Residents at a Longview Avenue house had been stealing thousands of dollars in utilities from Pacific Gas and Electric, Deputy Ray Framstad said.
No arrests were made and deputies were still looking for the growers Monday.
Sheriff’s detectives, led by Deputy Mark Taylor, raided the rural home Sunday afternoon. The home, which was rented, had been converted into an illegal garden and indoor greenhouse, deputies said.
“They damaged the entire residence,” Framstad said. “Oftentimes these growers victimize the homeowner using false identities or pay others to obtain a lease fraudulently, then essentially destroy or ruin the place turning it into a grow house. That’s what was going on here.”

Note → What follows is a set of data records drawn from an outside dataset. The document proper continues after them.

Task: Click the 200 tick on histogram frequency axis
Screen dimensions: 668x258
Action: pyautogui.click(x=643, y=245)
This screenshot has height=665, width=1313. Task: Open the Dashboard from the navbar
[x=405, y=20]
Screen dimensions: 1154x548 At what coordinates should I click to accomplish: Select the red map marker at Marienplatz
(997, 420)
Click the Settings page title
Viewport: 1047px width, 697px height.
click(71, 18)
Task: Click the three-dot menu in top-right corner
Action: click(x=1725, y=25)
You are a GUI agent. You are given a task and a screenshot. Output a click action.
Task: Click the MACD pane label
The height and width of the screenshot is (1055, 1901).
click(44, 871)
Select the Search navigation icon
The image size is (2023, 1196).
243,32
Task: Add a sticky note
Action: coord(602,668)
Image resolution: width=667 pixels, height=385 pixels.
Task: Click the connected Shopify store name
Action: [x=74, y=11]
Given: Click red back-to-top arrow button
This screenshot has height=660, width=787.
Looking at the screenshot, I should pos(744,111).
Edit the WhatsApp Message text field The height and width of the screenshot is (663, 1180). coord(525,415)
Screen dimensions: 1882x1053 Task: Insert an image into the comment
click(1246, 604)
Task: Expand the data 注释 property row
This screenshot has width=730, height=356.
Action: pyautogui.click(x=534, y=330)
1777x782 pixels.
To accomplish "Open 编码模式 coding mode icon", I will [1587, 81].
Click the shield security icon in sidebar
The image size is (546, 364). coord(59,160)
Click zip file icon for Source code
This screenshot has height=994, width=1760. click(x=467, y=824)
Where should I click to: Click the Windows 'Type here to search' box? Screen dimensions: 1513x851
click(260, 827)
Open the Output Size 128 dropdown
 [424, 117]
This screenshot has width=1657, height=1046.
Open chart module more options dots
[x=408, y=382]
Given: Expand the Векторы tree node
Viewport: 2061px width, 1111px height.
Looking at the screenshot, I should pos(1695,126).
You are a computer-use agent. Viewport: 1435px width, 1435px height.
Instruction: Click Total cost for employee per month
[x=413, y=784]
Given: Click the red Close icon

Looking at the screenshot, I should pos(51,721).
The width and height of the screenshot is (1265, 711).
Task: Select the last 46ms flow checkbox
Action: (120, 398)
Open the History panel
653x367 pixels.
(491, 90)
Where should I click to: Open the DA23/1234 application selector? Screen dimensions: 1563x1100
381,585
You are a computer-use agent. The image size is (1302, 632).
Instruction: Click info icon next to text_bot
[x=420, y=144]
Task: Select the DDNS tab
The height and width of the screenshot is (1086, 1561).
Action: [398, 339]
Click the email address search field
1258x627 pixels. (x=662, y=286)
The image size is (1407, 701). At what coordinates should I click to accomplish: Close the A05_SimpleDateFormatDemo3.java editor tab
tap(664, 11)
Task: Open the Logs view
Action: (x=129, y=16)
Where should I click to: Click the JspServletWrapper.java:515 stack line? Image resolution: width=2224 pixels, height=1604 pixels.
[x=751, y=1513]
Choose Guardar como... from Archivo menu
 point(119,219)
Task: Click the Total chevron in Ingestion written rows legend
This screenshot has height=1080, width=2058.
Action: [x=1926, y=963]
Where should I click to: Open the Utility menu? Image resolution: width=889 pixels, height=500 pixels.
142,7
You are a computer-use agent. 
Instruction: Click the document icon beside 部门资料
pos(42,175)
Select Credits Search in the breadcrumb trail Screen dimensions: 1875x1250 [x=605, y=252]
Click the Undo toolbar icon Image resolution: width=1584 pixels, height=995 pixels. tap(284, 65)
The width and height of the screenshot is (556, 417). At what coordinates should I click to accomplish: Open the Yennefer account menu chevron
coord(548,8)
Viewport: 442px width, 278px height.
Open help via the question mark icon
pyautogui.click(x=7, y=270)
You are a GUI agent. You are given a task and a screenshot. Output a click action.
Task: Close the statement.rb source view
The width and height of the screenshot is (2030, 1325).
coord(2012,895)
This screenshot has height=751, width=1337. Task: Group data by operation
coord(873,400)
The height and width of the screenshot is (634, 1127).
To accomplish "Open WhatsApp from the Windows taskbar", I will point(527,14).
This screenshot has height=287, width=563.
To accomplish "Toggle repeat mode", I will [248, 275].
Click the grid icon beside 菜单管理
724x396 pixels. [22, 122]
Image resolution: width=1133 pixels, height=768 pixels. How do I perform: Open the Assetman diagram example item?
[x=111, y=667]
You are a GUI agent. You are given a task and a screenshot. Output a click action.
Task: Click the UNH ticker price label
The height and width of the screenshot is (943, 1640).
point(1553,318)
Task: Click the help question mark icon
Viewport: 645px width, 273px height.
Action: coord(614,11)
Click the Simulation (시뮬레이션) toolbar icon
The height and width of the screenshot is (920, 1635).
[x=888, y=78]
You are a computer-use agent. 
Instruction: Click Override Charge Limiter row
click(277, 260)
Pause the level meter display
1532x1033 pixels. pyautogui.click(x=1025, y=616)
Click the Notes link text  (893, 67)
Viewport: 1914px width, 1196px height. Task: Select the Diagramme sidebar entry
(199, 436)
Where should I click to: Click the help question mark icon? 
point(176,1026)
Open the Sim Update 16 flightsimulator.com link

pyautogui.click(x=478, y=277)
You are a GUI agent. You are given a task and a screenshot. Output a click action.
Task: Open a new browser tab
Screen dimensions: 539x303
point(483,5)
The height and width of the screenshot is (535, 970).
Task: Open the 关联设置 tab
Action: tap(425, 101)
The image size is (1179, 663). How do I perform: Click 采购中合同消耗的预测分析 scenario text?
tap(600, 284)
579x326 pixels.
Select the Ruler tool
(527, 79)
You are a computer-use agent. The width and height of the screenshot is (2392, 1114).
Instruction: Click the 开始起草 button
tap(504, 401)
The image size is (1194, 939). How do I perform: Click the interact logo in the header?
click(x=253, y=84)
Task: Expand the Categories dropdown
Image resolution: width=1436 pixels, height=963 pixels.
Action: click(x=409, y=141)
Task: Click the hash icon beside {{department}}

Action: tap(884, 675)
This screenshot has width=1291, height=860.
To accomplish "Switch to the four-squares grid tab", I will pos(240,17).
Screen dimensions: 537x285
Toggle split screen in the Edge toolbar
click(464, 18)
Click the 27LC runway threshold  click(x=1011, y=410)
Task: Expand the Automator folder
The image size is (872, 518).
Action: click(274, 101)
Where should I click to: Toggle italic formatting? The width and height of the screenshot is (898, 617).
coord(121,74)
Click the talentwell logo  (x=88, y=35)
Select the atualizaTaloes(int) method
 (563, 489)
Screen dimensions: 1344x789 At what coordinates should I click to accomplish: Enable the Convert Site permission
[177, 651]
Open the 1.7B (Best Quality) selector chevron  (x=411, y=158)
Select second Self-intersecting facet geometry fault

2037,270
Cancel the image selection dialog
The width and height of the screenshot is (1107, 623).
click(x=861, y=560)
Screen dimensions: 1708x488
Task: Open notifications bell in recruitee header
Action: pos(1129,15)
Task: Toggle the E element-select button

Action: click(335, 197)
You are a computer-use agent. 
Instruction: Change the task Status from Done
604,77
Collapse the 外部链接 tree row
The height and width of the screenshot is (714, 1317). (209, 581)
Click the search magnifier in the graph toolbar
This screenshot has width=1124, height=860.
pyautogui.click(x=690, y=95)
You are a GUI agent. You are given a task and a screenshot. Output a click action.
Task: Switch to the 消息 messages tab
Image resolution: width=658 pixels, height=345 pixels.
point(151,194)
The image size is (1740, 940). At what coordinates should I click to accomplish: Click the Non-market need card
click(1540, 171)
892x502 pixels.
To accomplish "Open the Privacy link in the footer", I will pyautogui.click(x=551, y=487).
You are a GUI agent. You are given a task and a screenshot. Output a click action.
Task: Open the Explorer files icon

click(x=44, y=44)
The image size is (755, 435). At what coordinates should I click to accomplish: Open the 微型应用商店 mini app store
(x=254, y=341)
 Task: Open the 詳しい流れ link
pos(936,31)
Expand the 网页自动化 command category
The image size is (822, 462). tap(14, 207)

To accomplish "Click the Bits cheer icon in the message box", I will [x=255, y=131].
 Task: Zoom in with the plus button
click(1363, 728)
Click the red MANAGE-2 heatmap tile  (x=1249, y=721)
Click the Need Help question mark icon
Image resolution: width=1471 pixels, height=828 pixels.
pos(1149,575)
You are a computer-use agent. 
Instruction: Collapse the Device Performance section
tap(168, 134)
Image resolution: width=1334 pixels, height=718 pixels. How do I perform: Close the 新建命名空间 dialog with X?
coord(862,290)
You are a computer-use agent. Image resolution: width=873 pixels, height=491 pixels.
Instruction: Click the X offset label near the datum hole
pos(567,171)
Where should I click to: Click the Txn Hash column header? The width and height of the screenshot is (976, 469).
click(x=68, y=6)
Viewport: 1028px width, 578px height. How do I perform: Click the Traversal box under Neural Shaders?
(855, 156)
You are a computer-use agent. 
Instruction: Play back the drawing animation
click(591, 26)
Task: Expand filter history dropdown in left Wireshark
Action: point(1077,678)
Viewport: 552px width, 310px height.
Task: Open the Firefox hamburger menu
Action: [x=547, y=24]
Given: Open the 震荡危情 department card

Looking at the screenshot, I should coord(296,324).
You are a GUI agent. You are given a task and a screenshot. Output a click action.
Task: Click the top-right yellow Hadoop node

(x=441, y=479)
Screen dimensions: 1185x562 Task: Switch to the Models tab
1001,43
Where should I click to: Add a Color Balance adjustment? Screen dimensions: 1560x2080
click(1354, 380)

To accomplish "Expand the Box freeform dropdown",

Framstad described the growing operation as “sophisticated.”
Deputies seized more than 700 plants in the backyard of the home and roughly 300 plants inside the home. Investigators found about 3 pounds of trimmed marijuana plants drying in a nearby shed and 6 pounds in clipped marijuana buds that were being packaged for sale, the Sheriff’s Department reported.
Deputies estimated the total street value of the marijuana seized at “well over” $1 million.
Growers converted three bedrooms and a back porch into grow rooms that bypassed electrical meters, rewiring the home to avoid detection by utilities officials. Deputies found numerous fertilizer and chemical containers strewn around the complicated network of electrical cords running through the house, which Framstad said created fire and environmental hazards.
Investigators said Sunday’s raid targeted a commercial growing operation and that there was no evidence that any of the marijuana grown at the site was for medicinal purposes.
Sunday’s effort was the latest in the department’s crackdown on commercial growers in Merced County. The “zero tolerance” approach comes on the heels of a medical marijuana ordinance passed last year by the Board of Supervisors that allows medicinal users to grow up to 12 plants per parcel of property.